Retirement Investing for Young People

Posted on September 25, 2012 at 12:11 PM PDT by

Retirement investing for young people is changing fast, and for all kinds of reasons, some cultural and some economic.

Take the economy right now. Despite what you may have heard, the United States is not in a depression. Technically, the last recession entered its “trough” point in the second quarter of June 2009. It has expanded since, although weakly and in fits and starts.

retirement investing for young people

The slow recovery, of course, is hardly comforting to the millions of unemployed and underemployed. Now there is evidence that retirement investing for young people means adopting a view of the economy and of saving that is wholly different from their Baby Boomer parents — less optimistic, less trusting, and decidedly more interested in thrift.

So reports The Wall Street Journal:

Retirement planners see a generational change in the offspring of baby boomers. These Americans, generally described as people born between 1946 and 1964, typically were raised by thrifty parents who had survived the Depression. Boomers grew up in a hopeful postwar world, where prosperity seemed to grow with age. Many worried little about retirement and many built significant debt.

Now they are facing a crisis. Unemployment among people ages 55 to 64 has doubled in five years, Labor Department data show. Americans are typically approaching retirement with 401(k) accounts that hold less than one-quarter the amount they need to maintain their standards of living when their work life ends, according to data from the Federal Reserve and the Center for Retirement Research at Boston College. Many of their grown children, fearing that the world isn’t getting much better, are trying to better prepare.

It’s an eye-opening trend, and all the more reason retirement investing for young people requires questioning the assumptions their parents made about the future.

You see this showing up across the economy. Young workers are more particular about spending (Apple iPhones notwithstanding) and more interested in what really works. They are abandoning fixed costs of living such as cable TV and new car payments for simpler and cheaper ways of getting the things they want or need.

For instance, young people are more apt to shop an airline ticket down to the bare-bones cost and stay over on the couch of a stranger they met online through a service. They’ll share a car, take classes online, whatever it takes to get the price that works. Above all, they’ll switch from brands their parents revered without a second thought.

Just about every price point can be compared and considered online, well before a click to buy. You can see the effect of this on the big-box retail stores, which are collapsing under their own weight as online retailers push down cost across dozens of categories. It must be tough to be a marketer these days.
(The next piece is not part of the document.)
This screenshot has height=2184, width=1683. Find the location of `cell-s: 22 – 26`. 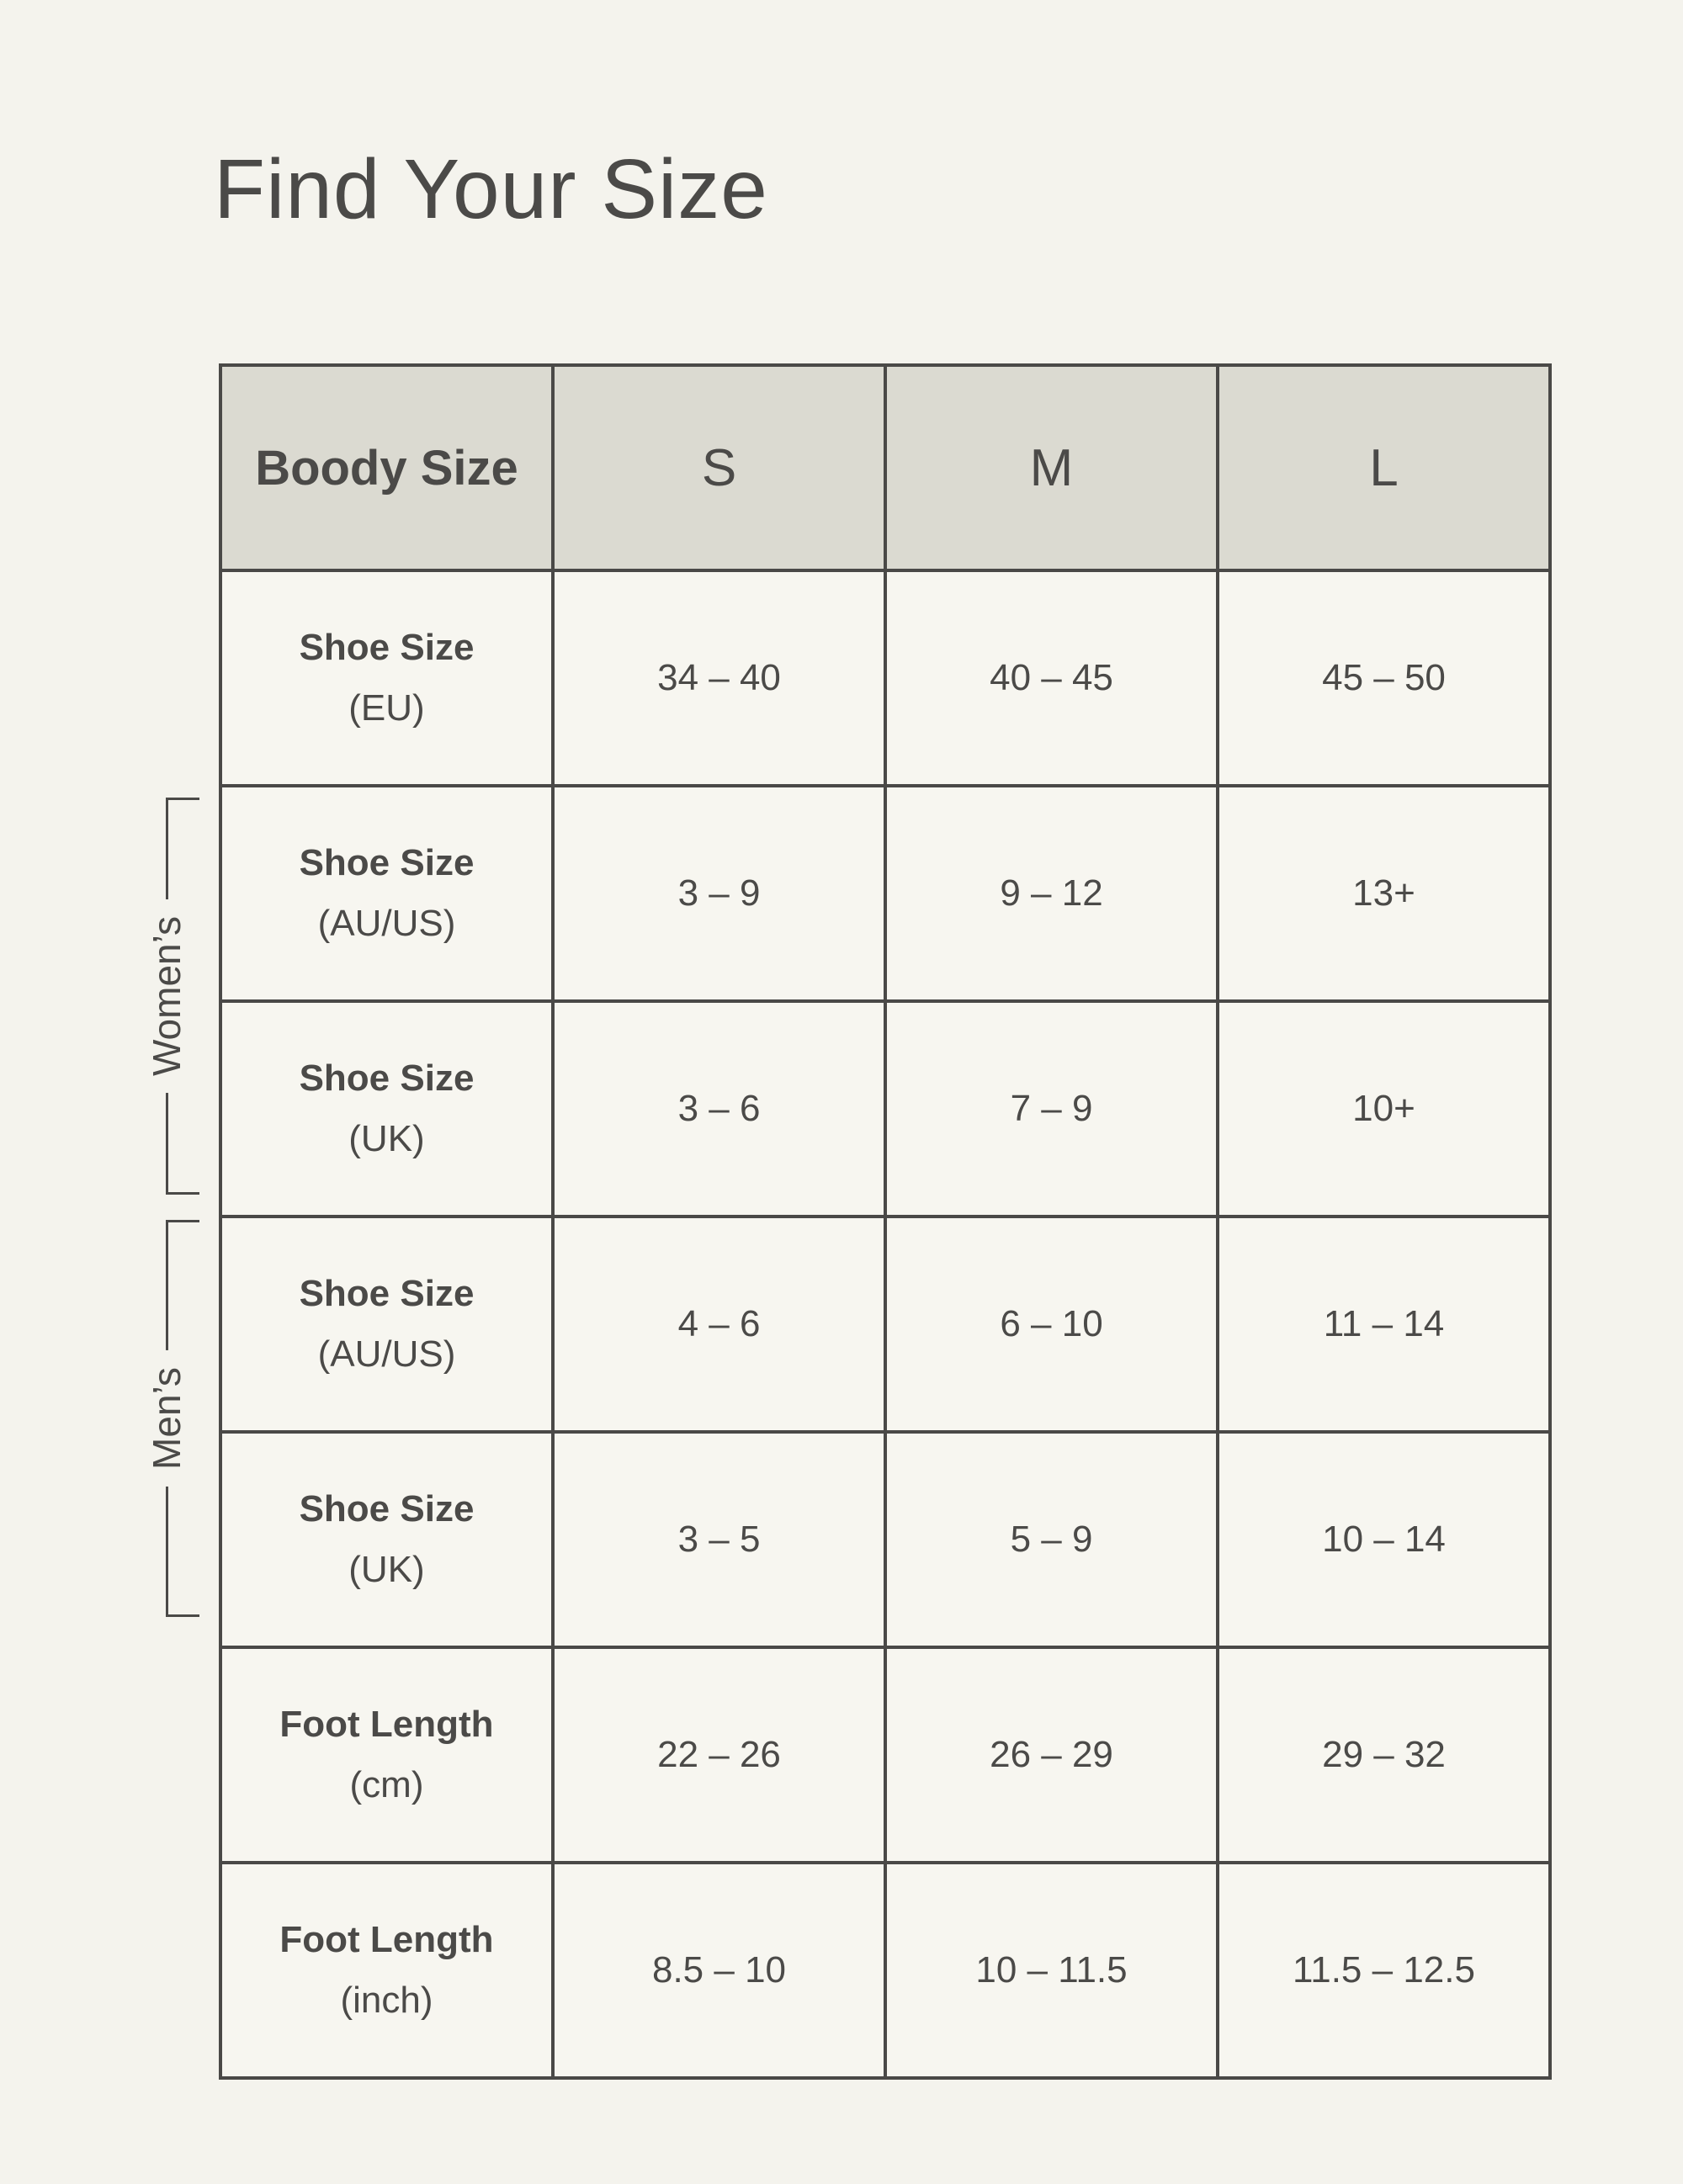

On the other hand, investors have had a great time online. Financial products that seemed mysterious and impenetrable a few years ago — insurance, certificates of deposit, high-yield checking, credit lines — are now bought online without a middleman. Every penny saved is soon converted into lower premiums or higher rates.

Retirement investing for young people is here

Information is power, power is leverage, leverage is money. Retirement investing for young people is no different. Why would anyone pay a broker to buy or sell a common stock when you can do it online? There is a need for advice, sure, and possibly some exotic trading tactics require professional help. But that’s not what most people do. Most people buy and hold.
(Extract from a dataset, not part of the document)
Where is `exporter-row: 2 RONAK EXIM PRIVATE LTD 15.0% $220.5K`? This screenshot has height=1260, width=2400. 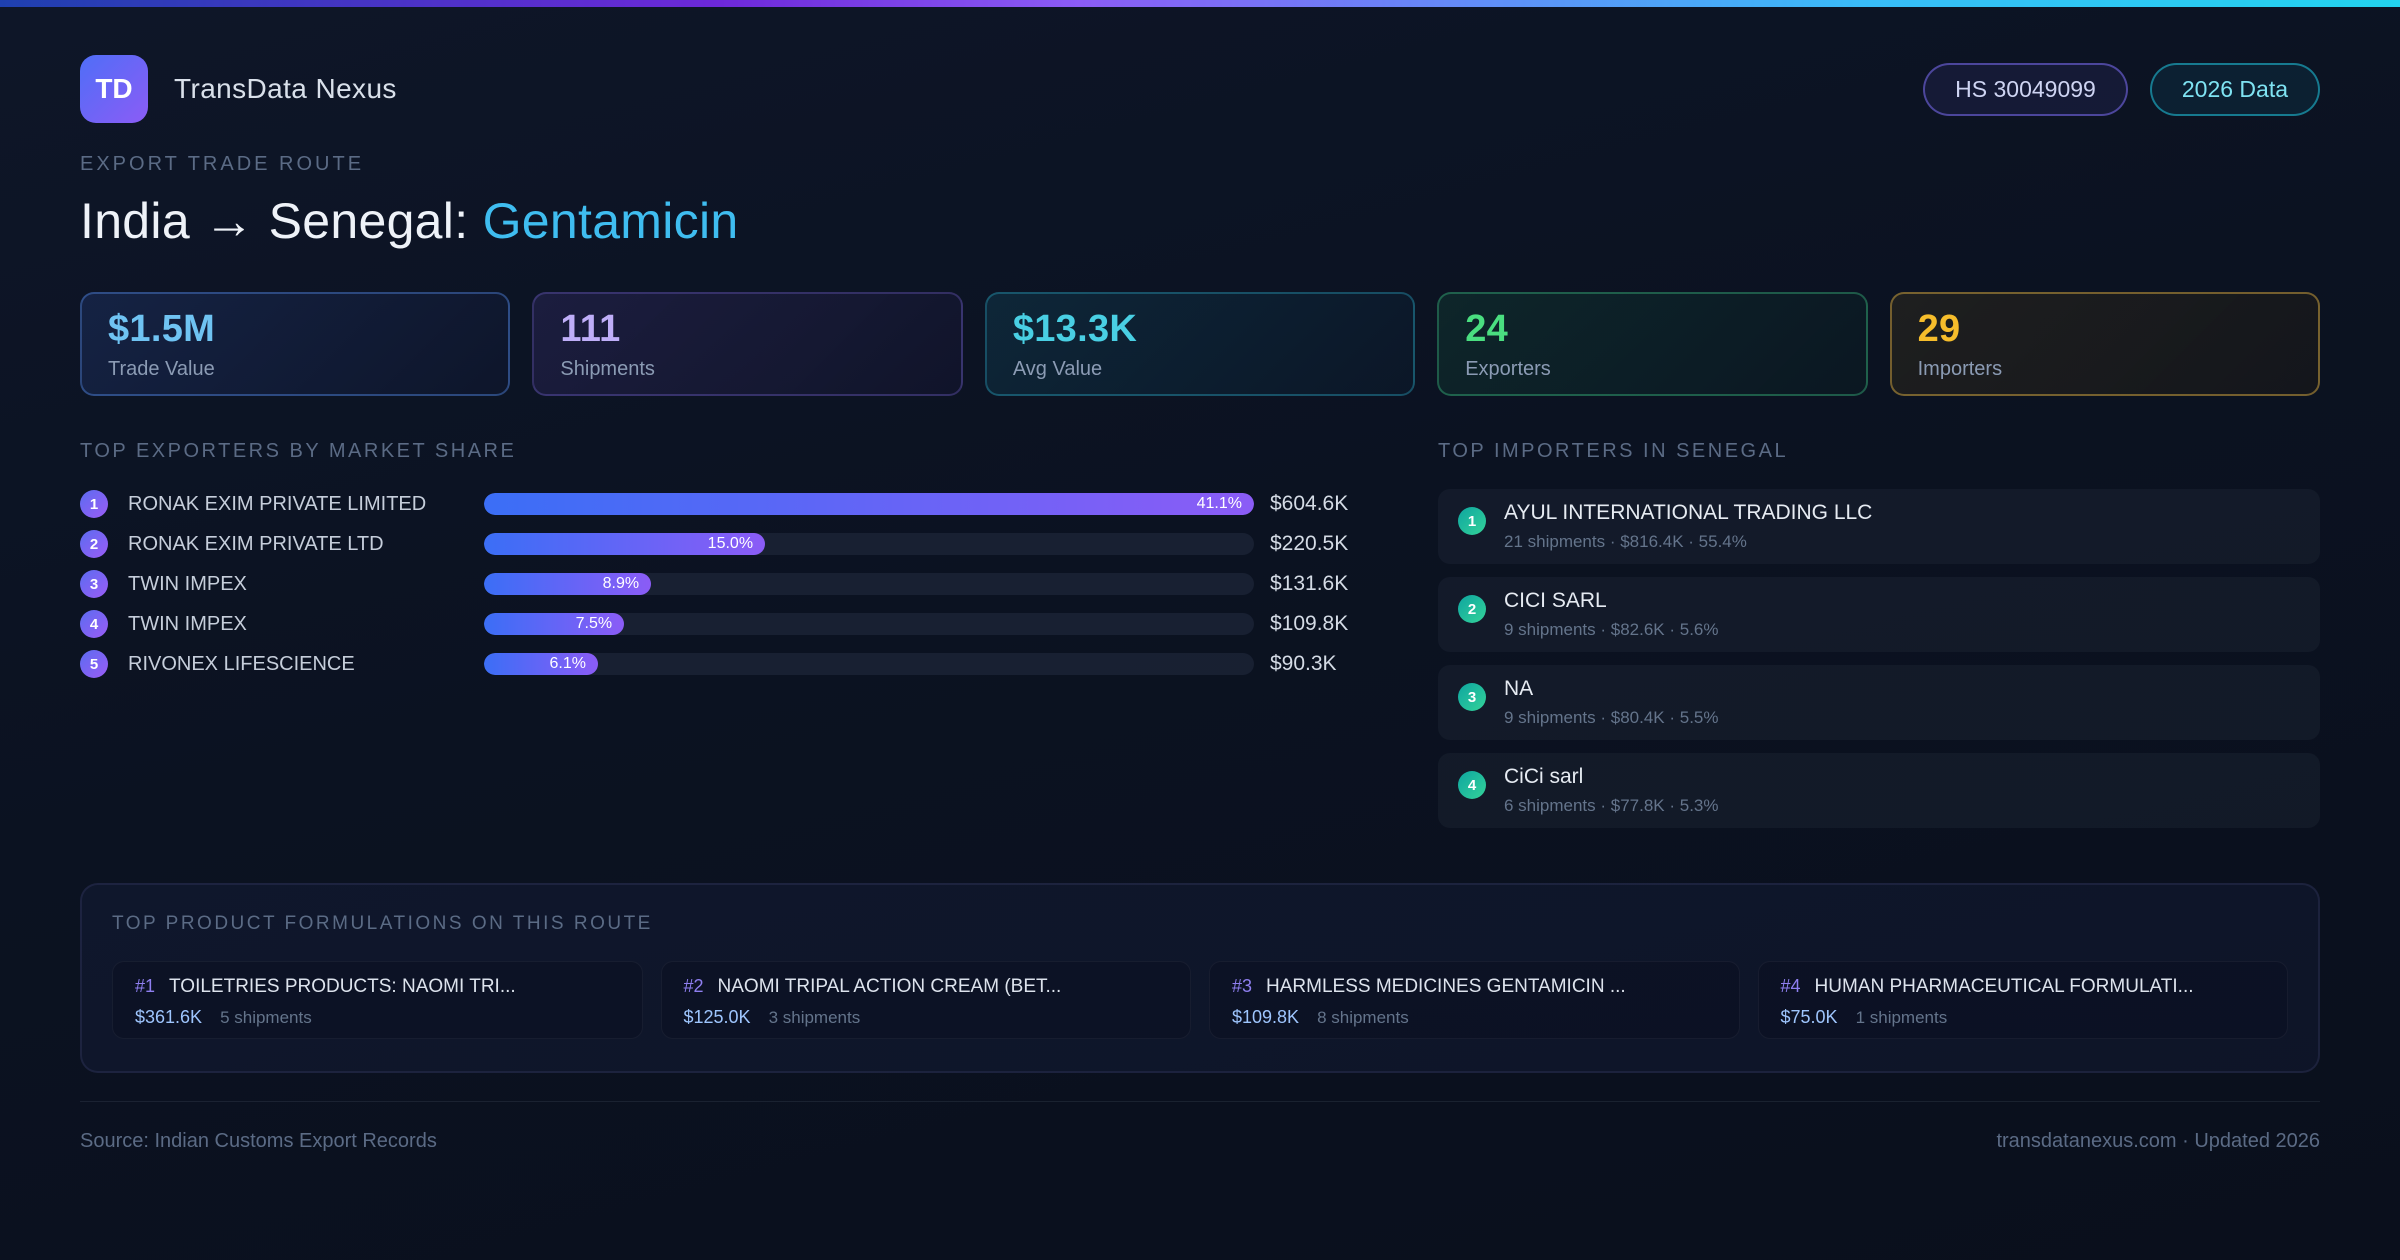
exporter-row: 2 RONAK EXIM PRIVATE LTD 15.0% $220.5K is located at coordinates (727, 544).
Similarly, the kind of financial oversight that once commanded a premium — such as building a strong asset allocation — really comes down to a relatively simple set of questions. You could hire a pro to build you a tailored approach, but the truth is he or she will simply sit down at a computer, type in answers to a few questions, and recommend a portfolio.

Tax advice? IRA rollovers? Something more complex? Hire good counsel. They can bring you a true value-add, especially as laws change. It can really help, too, to have a sounding board when you need to make a life decision. Retirement investing for young people, however, is rarely that complicated.

Instead, retirement investing for young people should be about cutting costs on the simple stuff, shaving those pennies and putting them into the portfolio to grow. A solid, well-built passive investment portfolio of index funds and ETFs is something you can construct on your own in an hour or two, online, with little need for costly professional oversight.